Dinas Pendidikan dan Kebudayaan Jateng pun sudah menetapkan kuota siswa pada tahun ajaran baru ini, yakni SMA sebanyak 28.430 siswa (3.211 kelas), sementara SMK sebanyak 2.772 kelas dengan kuota 40.343 siswa.
Secara teknis, sistem "online" yang diterapkan dalam PPDB SMA/SMK Jateng 2018 tidak menemui kendala berarti.

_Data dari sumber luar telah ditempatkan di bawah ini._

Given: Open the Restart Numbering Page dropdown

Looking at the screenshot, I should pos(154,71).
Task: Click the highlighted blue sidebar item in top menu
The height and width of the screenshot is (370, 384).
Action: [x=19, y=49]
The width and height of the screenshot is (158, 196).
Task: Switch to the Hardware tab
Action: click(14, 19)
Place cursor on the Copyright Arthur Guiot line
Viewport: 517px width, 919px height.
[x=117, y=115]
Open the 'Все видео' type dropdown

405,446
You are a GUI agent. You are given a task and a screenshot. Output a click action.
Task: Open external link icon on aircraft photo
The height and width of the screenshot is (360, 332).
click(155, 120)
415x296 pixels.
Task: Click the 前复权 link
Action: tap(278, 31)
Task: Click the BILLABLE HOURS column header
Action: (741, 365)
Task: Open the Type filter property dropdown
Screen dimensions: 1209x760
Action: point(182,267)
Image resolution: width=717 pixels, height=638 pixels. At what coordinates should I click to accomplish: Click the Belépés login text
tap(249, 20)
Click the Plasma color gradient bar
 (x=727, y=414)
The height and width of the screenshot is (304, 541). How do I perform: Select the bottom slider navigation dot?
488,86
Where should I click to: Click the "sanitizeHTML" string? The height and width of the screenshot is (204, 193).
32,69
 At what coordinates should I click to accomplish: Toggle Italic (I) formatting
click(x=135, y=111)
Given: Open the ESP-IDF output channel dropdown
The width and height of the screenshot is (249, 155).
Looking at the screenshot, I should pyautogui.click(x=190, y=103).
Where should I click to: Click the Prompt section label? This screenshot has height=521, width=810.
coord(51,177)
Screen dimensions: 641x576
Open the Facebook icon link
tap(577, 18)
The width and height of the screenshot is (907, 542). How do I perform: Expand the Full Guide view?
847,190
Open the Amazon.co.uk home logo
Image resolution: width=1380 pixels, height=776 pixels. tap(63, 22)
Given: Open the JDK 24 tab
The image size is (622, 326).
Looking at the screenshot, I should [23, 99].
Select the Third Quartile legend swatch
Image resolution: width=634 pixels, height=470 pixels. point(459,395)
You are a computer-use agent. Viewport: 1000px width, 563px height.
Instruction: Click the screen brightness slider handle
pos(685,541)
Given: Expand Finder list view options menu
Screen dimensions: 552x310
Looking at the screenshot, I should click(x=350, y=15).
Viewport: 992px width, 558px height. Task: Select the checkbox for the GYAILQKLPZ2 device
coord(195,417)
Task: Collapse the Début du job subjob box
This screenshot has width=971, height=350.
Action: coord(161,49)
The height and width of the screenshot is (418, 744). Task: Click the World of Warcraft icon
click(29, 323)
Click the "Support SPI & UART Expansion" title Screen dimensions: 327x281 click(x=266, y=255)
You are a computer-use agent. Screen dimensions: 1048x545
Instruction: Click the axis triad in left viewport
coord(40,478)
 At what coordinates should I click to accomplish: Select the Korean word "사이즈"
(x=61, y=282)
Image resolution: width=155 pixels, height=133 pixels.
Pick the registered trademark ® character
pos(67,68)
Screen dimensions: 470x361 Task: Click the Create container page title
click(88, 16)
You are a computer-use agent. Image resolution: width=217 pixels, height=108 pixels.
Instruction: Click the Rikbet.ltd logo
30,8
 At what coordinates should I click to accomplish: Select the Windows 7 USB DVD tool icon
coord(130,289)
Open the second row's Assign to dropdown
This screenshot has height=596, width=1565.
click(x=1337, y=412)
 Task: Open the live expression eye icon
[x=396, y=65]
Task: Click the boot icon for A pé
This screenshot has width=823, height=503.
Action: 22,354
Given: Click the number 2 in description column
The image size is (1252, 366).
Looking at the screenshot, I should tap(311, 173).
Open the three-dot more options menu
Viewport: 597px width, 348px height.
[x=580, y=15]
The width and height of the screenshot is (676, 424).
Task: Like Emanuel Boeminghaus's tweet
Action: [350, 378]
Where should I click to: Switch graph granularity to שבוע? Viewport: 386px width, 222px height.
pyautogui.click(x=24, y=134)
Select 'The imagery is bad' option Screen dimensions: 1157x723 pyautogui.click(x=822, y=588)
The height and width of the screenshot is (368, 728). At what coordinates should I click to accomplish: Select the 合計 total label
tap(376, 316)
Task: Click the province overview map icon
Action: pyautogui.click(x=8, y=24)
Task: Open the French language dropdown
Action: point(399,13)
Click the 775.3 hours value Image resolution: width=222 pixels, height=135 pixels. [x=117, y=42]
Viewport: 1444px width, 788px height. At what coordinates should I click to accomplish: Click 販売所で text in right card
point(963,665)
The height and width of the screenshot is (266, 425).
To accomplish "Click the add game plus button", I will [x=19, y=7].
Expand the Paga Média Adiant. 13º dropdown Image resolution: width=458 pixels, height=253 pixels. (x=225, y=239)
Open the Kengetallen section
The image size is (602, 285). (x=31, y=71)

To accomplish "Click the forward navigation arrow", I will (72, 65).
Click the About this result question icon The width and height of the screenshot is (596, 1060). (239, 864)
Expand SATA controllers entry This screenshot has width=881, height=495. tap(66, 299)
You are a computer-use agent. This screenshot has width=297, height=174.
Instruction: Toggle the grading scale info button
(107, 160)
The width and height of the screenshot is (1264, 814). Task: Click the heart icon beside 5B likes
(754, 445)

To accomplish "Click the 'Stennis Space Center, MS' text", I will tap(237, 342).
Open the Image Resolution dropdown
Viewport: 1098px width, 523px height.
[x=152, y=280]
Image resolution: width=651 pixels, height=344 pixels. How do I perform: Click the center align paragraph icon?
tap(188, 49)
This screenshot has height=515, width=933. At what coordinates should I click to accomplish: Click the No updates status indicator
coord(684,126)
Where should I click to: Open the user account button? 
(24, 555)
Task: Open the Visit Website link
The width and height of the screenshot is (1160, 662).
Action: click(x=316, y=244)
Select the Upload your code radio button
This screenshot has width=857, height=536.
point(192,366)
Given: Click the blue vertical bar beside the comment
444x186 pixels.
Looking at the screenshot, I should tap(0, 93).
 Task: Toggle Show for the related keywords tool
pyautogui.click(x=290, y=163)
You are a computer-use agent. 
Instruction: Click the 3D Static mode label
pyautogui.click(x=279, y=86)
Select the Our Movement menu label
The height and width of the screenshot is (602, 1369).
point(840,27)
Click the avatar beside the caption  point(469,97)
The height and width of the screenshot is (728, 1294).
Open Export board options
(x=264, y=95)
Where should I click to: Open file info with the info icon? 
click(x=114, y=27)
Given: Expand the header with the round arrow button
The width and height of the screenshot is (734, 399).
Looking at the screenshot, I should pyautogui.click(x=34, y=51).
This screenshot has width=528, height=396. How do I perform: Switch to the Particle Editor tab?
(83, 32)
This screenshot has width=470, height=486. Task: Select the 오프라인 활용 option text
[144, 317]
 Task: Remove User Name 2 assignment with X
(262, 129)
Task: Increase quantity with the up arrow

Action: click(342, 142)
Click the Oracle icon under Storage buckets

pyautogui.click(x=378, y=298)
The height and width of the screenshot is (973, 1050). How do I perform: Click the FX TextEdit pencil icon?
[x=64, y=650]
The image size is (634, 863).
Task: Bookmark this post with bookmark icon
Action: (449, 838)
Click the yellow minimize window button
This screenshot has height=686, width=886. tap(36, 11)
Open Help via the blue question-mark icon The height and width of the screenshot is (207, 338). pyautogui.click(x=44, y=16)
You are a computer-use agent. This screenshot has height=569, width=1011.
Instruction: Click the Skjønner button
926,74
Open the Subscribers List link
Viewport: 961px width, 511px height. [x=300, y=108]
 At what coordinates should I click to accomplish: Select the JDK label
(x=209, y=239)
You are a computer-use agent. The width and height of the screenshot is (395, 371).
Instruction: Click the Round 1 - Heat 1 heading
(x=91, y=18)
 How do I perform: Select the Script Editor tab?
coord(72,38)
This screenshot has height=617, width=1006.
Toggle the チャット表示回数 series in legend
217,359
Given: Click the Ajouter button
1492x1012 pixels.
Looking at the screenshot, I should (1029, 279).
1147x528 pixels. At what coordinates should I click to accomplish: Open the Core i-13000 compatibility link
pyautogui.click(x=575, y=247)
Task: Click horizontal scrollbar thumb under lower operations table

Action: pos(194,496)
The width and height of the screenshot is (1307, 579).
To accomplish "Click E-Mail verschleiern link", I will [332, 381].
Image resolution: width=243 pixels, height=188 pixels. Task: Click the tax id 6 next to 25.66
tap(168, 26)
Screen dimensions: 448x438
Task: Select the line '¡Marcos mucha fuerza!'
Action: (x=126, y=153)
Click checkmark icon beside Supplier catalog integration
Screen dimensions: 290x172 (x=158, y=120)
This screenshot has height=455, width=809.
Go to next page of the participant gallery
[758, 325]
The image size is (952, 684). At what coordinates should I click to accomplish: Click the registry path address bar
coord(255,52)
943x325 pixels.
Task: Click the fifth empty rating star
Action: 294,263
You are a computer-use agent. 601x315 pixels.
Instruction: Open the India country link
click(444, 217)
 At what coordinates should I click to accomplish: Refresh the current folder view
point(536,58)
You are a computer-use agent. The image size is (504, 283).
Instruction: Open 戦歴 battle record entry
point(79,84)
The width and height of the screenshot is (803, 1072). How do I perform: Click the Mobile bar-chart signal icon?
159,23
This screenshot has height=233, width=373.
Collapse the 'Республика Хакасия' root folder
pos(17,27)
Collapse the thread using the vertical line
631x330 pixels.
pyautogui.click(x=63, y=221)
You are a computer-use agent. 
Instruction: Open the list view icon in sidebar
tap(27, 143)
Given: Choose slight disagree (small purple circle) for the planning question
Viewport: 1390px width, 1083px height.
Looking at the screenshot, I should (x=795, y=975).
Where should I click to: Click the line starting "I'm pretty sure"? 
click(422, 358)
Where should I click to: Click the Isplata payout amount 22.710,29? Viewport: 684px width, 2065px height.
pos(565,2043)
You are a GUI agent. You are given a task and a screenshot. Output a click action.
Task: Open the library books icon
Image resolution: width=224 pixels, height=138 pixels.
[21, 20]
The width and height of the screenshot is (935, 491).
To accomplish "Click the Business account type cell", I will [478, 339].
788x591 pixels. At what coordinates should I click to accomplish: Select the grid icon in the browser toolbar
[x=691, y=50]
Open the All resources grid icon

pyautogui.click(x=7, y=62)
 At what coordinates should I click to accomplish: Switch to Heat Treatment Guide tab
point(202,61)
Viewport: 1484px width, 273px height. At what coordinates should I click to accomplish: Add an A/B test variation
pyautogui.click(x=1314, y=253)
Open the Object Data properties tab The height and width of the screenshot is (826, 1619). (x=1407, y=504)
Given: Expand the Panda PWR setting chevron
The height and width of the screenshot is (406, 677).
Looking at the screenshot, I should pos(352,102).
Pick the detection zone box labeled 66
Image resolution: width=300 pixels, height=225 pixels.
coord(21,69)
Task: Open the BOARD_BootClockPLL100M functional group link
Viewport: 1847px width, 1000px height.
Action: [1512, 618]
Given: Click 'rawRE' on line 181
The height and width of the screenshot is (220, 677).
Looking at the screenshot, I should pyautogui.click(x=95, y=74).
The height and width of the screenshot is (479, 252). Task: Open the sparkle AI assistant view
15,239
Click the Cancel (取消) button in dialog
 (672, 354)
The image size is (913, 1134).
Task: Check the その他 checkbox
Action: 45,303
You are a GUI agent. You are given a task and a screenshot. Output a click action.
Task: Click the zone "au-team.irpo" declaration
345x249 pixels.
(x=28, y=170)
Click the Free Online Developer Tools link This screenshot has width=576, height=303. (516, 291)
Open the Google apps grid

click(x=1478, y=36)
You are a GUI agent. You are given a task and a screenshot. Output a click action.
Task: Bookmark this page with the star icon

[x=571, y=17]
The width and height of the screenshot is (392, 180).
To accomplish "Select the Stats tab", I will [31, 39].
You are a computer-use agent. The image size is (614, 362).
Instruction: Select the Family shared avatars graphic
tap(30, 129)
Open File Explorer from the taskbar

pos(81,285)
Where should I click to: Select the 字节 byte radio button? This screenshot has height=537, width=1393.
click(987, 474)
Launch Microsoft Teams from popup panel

Akan tetapi, polemik yang muncul justru pada jatah kursi untuk siswa miskin yang disediakan sekolah.
Peraturan Gubernur Jateng Nomor 64/2018 tentang PPDB SMA/SMK di Jateng sudah menetapkan kuota siswa miskin atau tidak mampu yang wajib diterima sekolah paling sedikit 20 persen dari daya tampung.
Dijelaskan pula bahwa calon peserta didik dari ekonomi tidak mampu dibuktikan dengan surat keterangan tidak mampu (SKTM) yang diterbitkan kepala desa dan diketahui camat, atau bukti lain yang diterbitkan pemerintah atau pemerintah daerah.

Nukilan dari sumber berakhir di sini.